SELECTED EXTRACT:
>> START
I hate to sound like a broken record but I kinda feel like the reason Pfeiffer was nominated because she was an IT actress, one of those hot, young, talented women who the Academy loves. So they end up nominating these women like Pfeiffer a couple times in hopes to make them stars and draw viewers and because they are old, white men. Pfeiffer was nominated 3 times in 5 years and so far it's been for ingenue type work. In Love Field she played almost a Marilyn Monroe type figure and here she's a sexy lounge singer. I wasn't a huge fan of her third nomination in 1992 and this performance feels lightweight, which I hate to say. She is great as a singer, even doing all her own singing. That part feels really authentic and helps cement her as being an actual lounge singer like her character. I wouldn't mind listening to an album of her songs, that's how natural her singing is. It's the fact that she doesn't show up for like the first 20-30 minutes and isn't in the last 20 minutes except the very last scene that makes it lightweight. She comes in as an escort who wants to sing, though that part of her life is really not dealt with at all, and has a sort of attitude and is late and Pretty Woman-ish. Then she sings - well - and sleeps with Jeff Bridges in the inevitable romantic plot. It's telegraphed a million miles away, it happens, and then she moves on to something better, or at least more lucrative. Yes, Pfeiffer plays up her sexy qualities and can sing, but besides acting as the sexy ingenue in the nightclub act, she doesn't have much else to do. That's mostly the fault of the film itself. Pfeiffer literally only has to be attractive, sing pretty good, and be a source of conflict for the Bridges brothers and that's essentially it. That's why I call it slight and lightweight. It's a nomination you get when the Academy wants to make you a star. Pfeiffer is good but I don't feel she elevates herself into Oscar territory. I think it's more you fall in love with Pfeiffer and want to see her rewarded more than anything else. Okay performance but little else to it.
>> END
RECORD SET:
>> START
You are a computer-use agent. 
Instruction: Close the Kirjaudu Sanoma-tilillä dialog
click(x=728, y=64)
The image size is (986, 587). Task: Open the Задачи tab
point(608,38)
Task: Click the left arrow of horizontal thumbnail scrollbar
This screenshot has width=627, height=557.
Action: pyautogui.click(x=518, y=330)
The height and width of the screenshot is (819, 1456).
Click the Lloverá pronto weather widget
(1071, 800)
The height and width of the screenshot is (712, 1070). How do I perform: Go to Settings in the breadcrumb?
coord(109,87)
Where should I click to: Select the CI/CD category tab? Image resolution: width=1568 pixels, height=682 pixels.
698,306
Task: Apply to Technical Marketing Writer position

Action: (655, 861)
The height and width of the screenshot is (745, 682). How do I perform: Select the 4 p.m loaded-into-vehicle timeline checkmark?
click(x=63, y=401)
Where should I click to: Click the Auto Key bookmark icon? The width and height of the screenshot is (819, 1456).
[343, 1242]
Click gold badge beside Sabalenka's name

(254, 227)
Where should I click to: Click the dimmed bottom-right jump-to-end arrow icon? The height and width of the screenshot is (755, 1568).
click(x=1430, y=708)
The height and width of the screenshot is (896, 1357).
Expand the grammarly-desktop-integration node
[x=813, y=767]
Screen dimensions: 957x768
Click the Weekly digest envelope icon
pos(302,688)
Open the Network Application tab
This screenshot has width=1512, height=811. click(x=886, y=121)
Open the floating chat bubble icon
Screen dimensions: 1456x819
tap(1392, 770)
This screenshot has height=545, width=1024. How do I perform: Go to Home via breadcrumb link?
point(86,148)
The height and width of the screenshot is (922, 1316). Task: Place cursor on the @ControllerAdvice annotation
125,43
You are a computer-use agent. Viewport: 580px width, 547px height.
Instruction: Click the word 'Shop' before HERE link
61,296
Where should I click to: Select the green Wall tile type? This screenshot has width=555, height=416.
>> END
OBJECTIVE 1: Please quote the review of Pfeiffer's performance in full, word for word.
OBJECTIVE 2: Print the entries from the line containing "You are a computer-use agent. Viewport: 580px" through the last line of the entries, both ends included.
The entries are unrelated to the review of Pfeiffer's performance.

COMPLETE ANSWER 1:
I hate to sound like a broken record but I kinda feel like the reason Pfeiffer was nominated because she was an IT actress, one of those hot, young, talented women who the Academy loves. So they end up nominating these women like Pfeiffer a couple times in hopes to make them stars and draw viewers and because they are old, white men. Pfeiffer was nominated 3 times in 5 years and so far it's been for ingenue type work. In Love Field she played almost a Marilyn Monroe type figure and here she's a sexy lounge singer. I wasn't a huge fan of her third nomination in 1992 and this performance feels lightweight, which I hate to say. She is great as a singer, even doing all her own singing. That part feels really authentic and helps cement her as being an actual lounge singer like her character. I wouldn't mind listening to an album of her songs, that's how natural her singing is. It's the fact that she doesn't show up for like the first 20-30 minutes and isn't in the last 20 minutes except the very last scene that makes it lightweight. She comes in as an escort who wants to sing, though that part of her life is really not dealt with at all, and has a sort of attitude and is late and Pretty Woman-ish. Then she sings - well - and sleeps with Jeff Bridges in the inevitable romantic plot. It's telegraphed a million miles away, it happens, and then she moves on to something better, or at least more lucrative. Yes, Pfeiffer plays up her sexy qualities and can sing, but besides acting as the sexy ingenue in the nightclub act, she doesn't have much else to do. That's mostly the fault of the film itself. Pfeiffer literally only has to be attractive, sing pretty good, and be a source of conflict for the Bridges brothers and that's essentially it. That's why I call it slight and lightweight. It's a nomination you get when the Academy wants to make you a star. Pfeiffer is good but I don't feel she elevates herself into Oscar territory. I think it's more you fall in love with Pfeiffer and want to see her rewarded more than anything else. Okay performance but little else to it.

COMPLETE ANSWER 2:
You are a computer-use agent. Viewport: 580px width, 547px height.
Instruction: Click the word 'Shop' before HERE link
61,296
Where should I click to: Select the green Wall tile type? This screenshot has width=555, height=416.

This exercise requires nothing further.